第54話_魔具テル
俺は気恥ずかしくなり、再び話題を変える。
「ところで、このピンブローチって電話みたいですね」
「電話、そうだな。
通信専用の魔具だ。
ネル爺が作ったのだが、たしか『テル』と呼んでいたな」
「ネル爺?」
俺は初めて聞く名を口にする。
「うむ、我が街トリコの隣の街を統治する賢者だ」
俺は他にも街があることを初めて知る。
ここ以外の場所はどんな所なのだろうかと思いを巡らせるが、妖狐さんはそそくさと通信専用魔具『テル』の話に戻ってしまう。
「テルの石に一度触れれば通話、二度触れればスピーカー、三度触れれば立体映像になる。

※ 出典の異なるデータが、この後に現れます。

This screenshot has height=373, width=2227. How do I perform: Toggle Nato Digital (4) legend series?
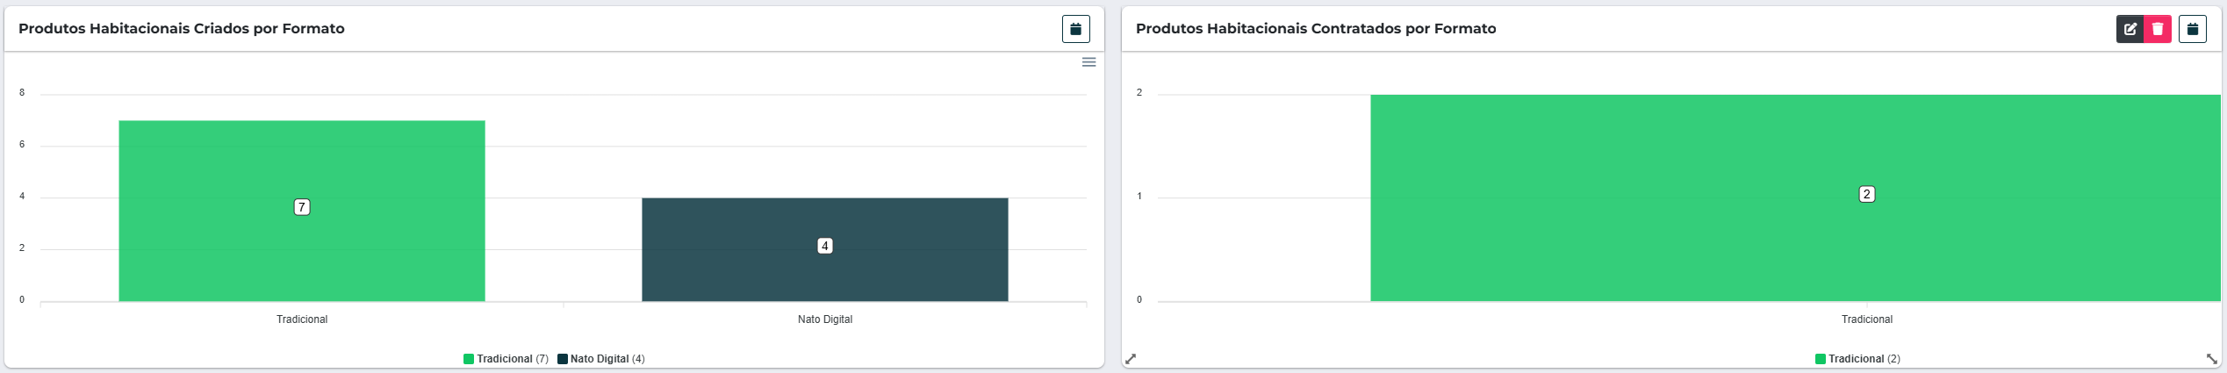tap(607, 359)
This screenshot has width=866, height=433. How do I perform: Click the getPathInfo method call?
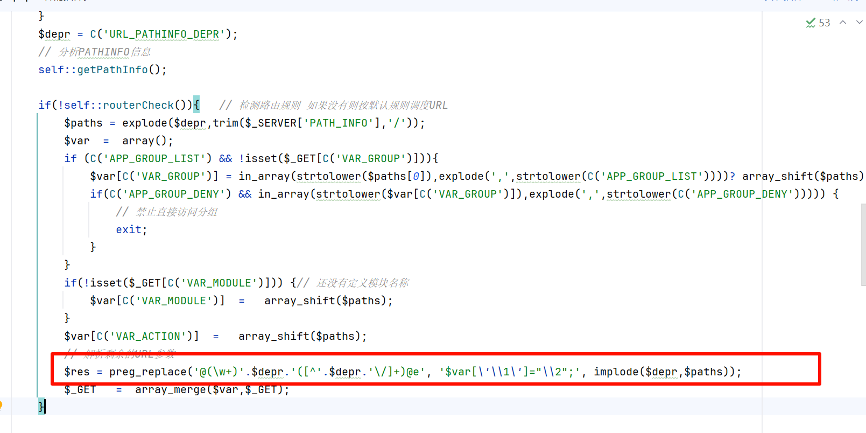[112, 70]
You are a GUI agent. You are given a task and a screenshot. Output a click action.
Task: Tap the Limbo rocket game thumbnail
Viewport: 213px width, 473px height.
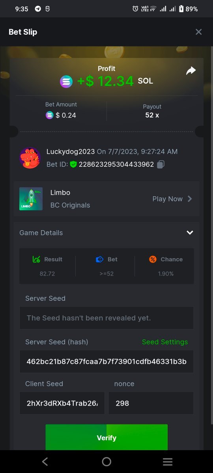(x=31, y=199)
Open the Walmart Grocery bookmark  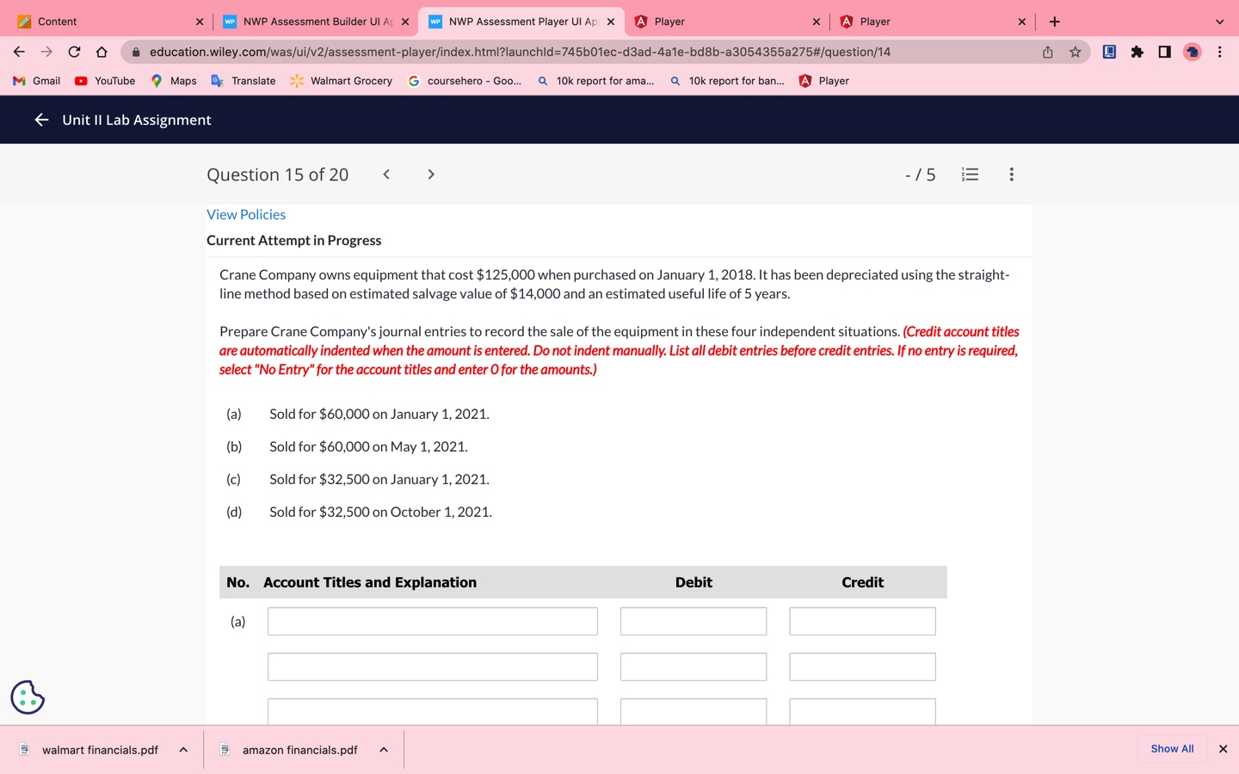pos(341,80)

石ではないところを長く触れば連絡を拒否することもできる。
それと、手紙……現代的に言えばメールか。
通話していない時に石に長く触れれば、そのやり取りもできる」
「優れものですね!」
と言いつつ、俺は使い方の半分程度しか理解していない。
「うむ。
しかし、誰彼なしに連絡が取れるわけではない。
事前に通信の許可が要る。
「いや、本当に便利ですね!」
「では、そのピンブローチ型のテルはユージンにやろう。
使いこなすがいい」
おっと、使いこなせる気が全然しない。
「あ、ありがとうございます!」
困ったな……という雰囲気をフーに勘付かれ、フーがコソッと俺にささやく。
「私、全部覚えたから、分からなくなったら聞いてね」
頼りになる妹!
兄の威厳はゼロです。
「ねぇ、ばあば!
オレもテル欲しいぃ〜!」
「あ、私も〜!」
ソラとフーも通信魔具のテルが欲しいと騒ぎだした。
妖狐さん、どうするのかな?
……と思って様子を見ていると……
「うむ。
二人にもやろう!」
「「やったー!!」」
って、快諾か!!
ばあば甘いな!
でも二人に使い方教えてもらえそうだし、ちょうどいいかな。
でもこれって、若者に機械の使い方を教えてもらう悲しい中年だ。
いや、それは嫌だな!
ならば、ここは……
「一緒に頑張ろうな!」
俺の謎の声がけに、ソラとフーは「うん」とも「ううん」とも言えない返事をする。
妖狐さんだけが笑っている。
そうこうしているうちに、辺りが薄っすら明るくなる。
出口が近付いてきたようだ。
目の前の黒幕が取り払われれば、そこは俺たちが滞在させてもらっているシルバーフォックスだった。
久しぶりな気がして、少し懐かしい気持ちだ。
「お帰りなさいませ。
皆様、お疲れ様でございます」
「ルックルさーん!
ただいまー!」
「ルックルさん!
お腹空いたー!!」
出迎えてくれたのは、執事のルックルさんだった。
ソラとフーは彼に近寄り、昼食のおねだりをしている。
「ふふ、それでは、お昼に致しましょうかね」
ルックルさんの柔らかい笑みと共に俺たちは室内へ足を運ぶ。